WHAT THE TASK REQUIRES:
The lines to transcribe begin with the one containing "Open the Cases menu item" and end with the last line below; reproduce them exactly, without the pictures.

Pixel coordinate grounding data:
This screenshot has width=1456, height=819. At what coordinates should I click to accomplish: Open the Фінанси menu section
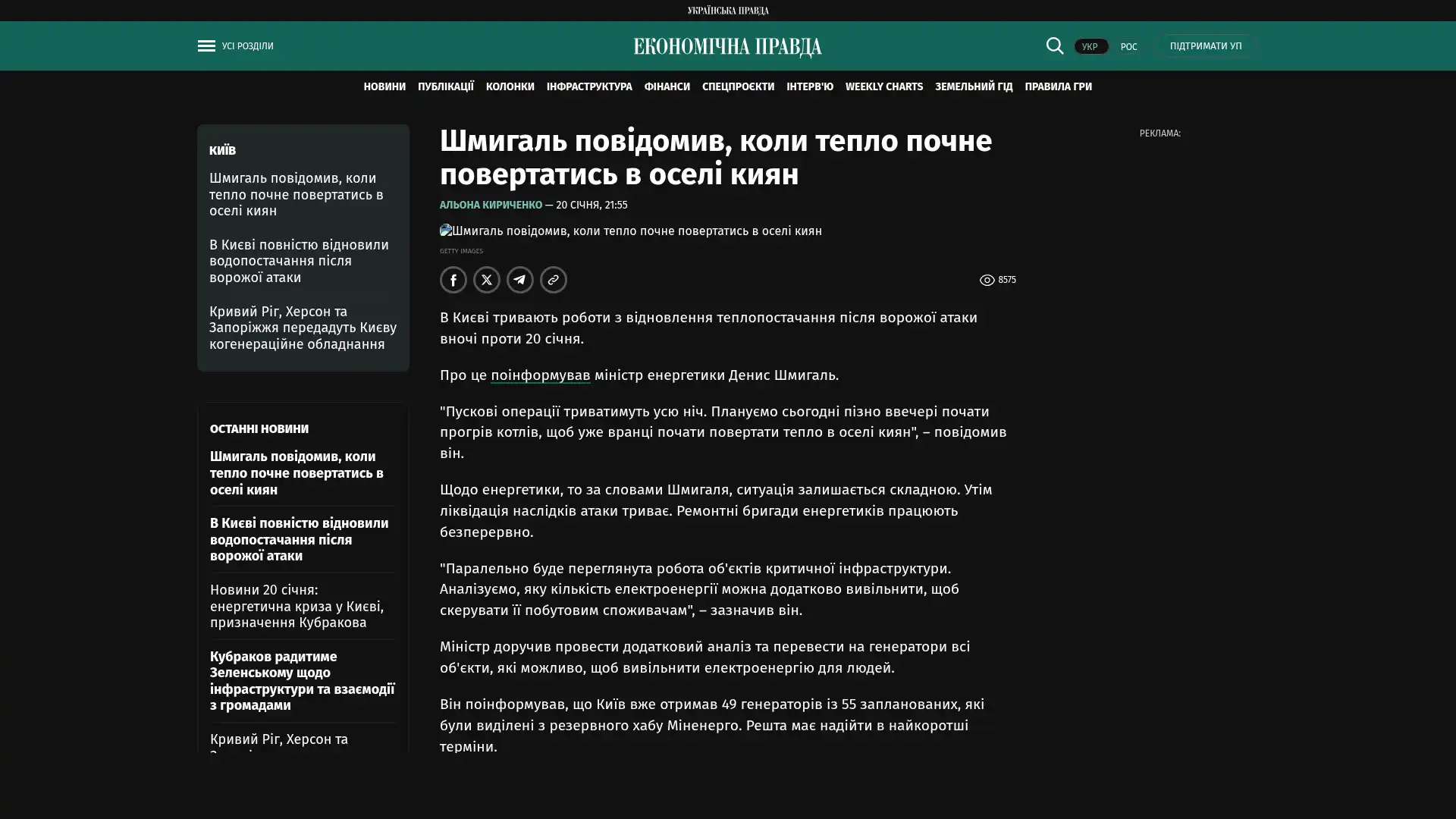[x=667, y=86]
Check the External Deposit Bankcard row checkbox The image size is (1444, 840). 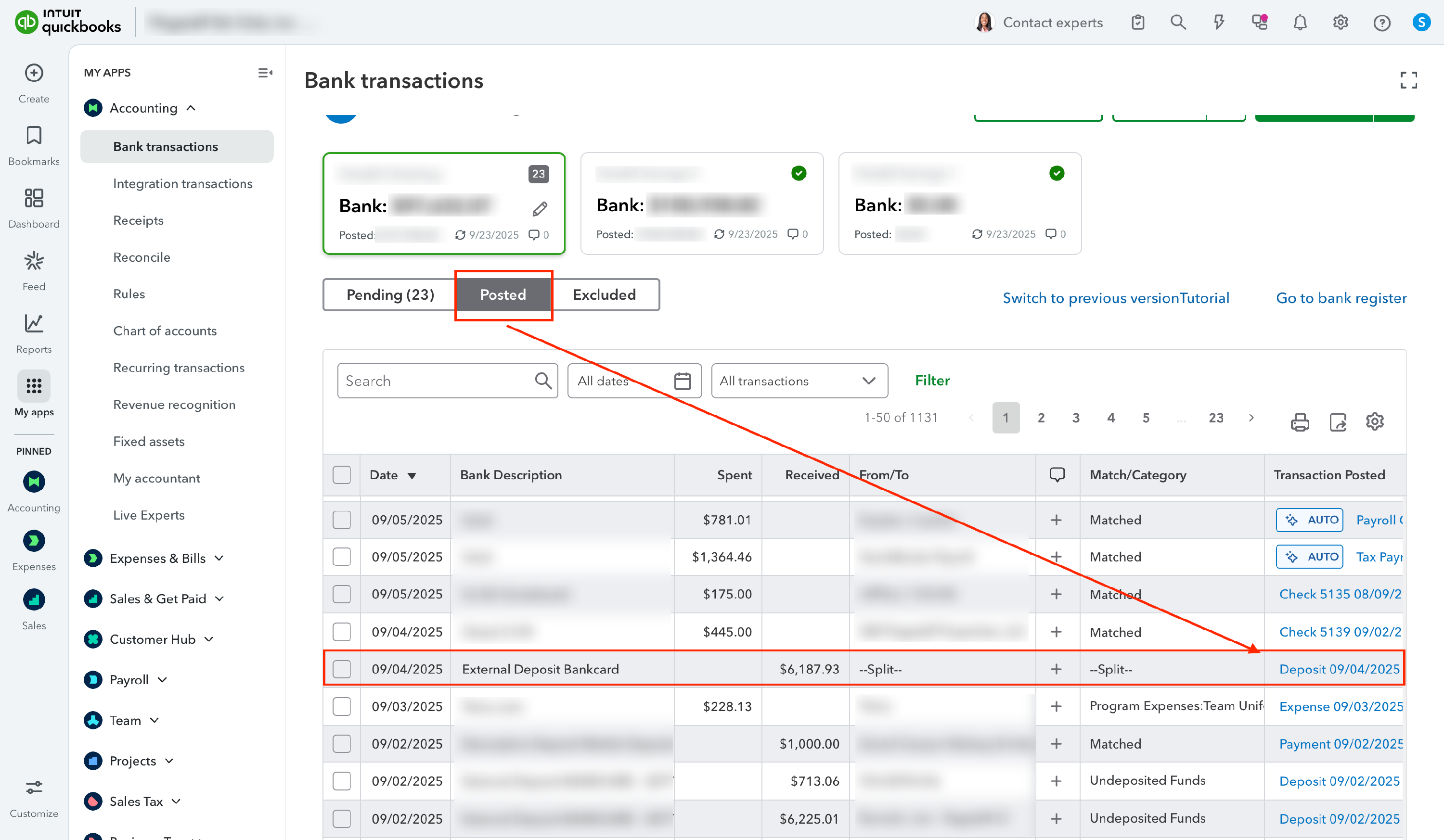click(342, 669)

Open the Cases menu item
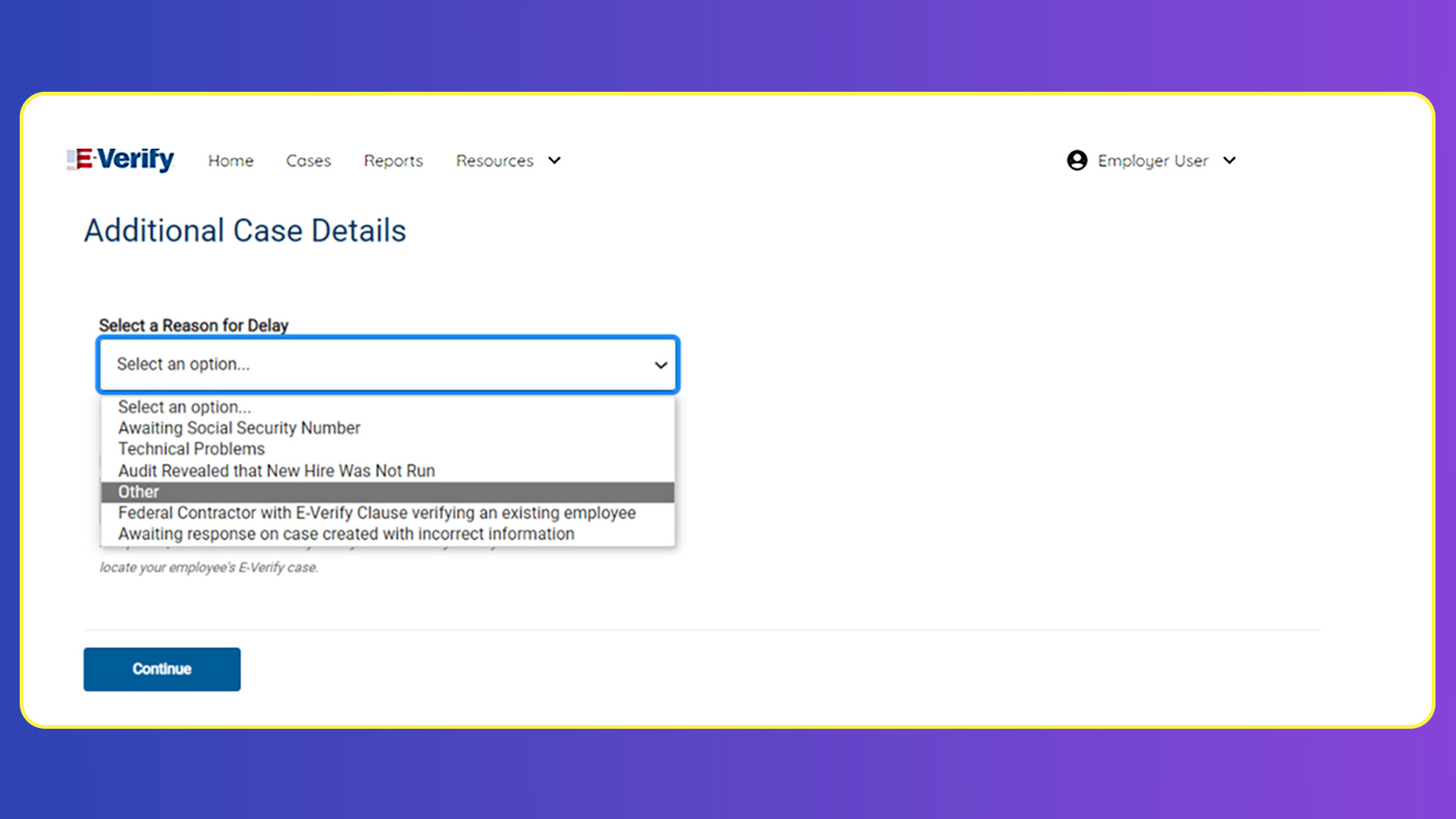pyautogui.click(x=308, y=161)
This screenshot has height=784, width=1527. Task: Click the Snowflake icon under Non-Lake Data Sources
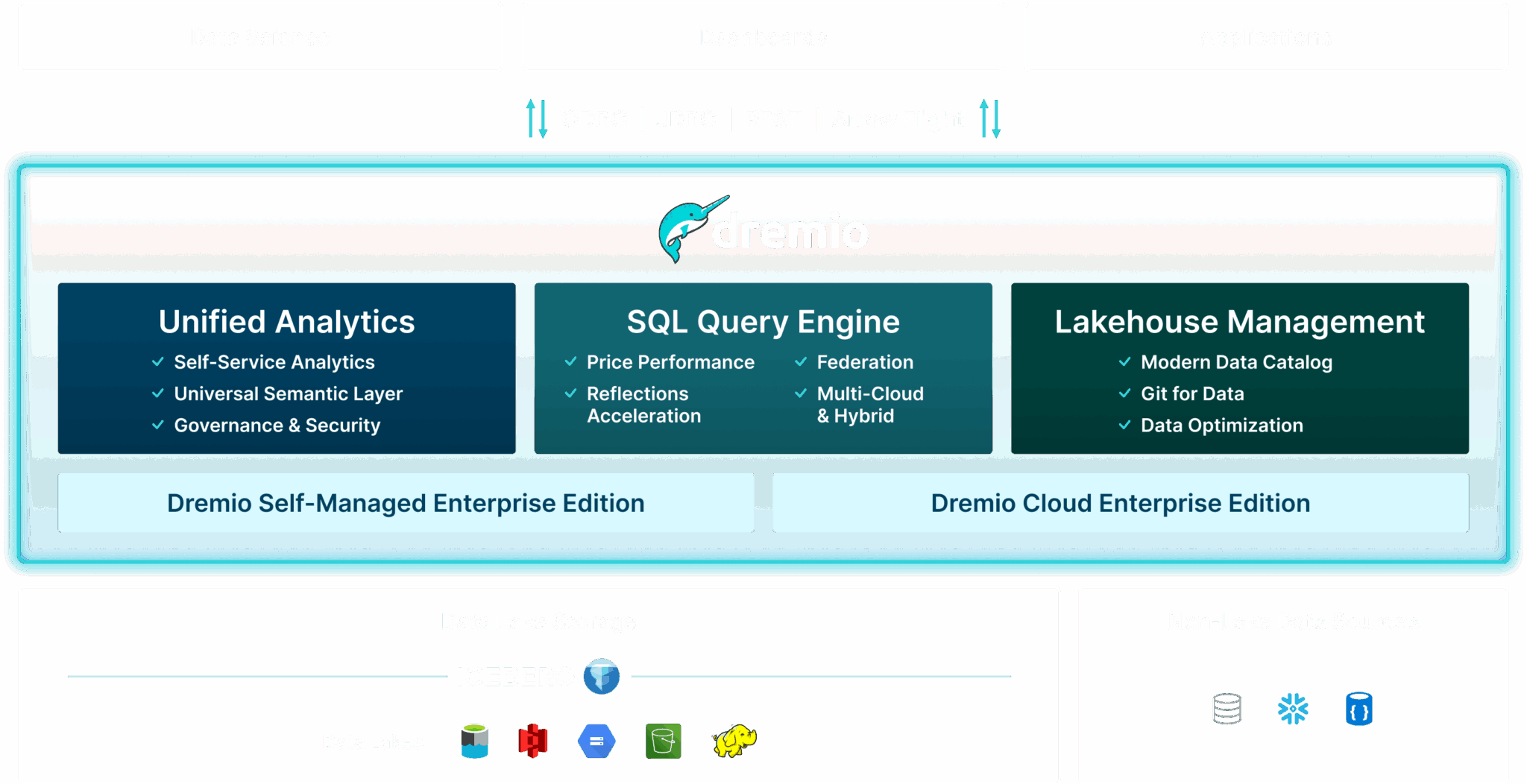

SOLUTION FOR THIS EXERCISE:
Open the Cases menu item
pyautogui.click(x=308, y=161)
This screenshot has height=784, width=1527. Task: Click the Snowflake icon under Non-Lake Data Sources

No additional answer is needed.